(Screenshot and document pointing data)

_ _ _ _ _

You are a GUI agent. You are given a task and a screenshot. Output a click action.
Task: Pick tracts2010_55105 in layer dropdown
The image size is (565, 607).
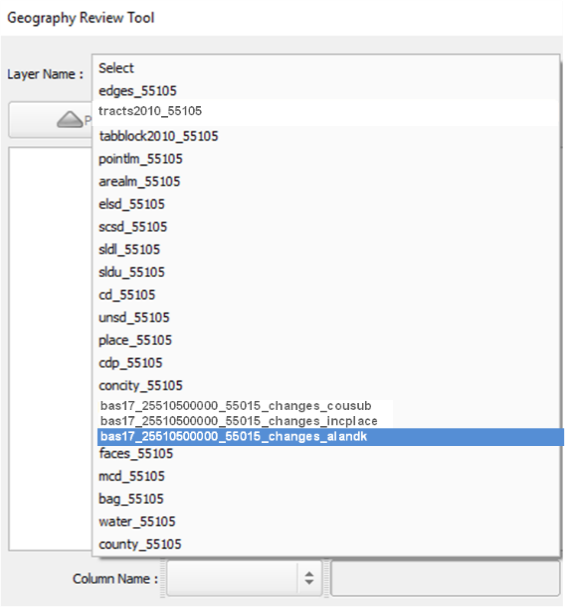point(326,111)
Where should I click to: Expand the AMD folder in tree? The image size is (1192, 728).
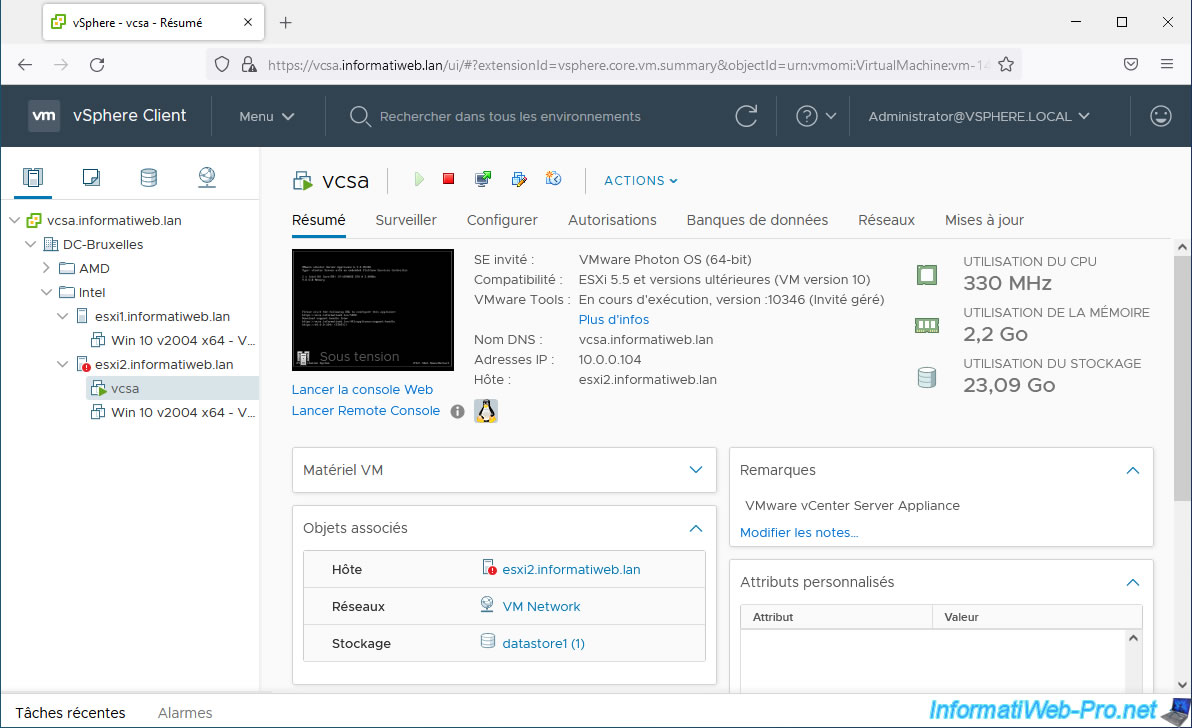(46, 268)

_ _ _ _ _

YOUR INSTRUCTIONS: Please rewrite the entries from the line containing "Where should I" through the end of the entries, replacing "folder" with "directory" and changing nothing else. Leave the pictures out of your answer.

RESPONSE TO THIS TASK:
Where should I click to: Expand the AMD directory in tree? The image size is (1192, 728).
(46, 268)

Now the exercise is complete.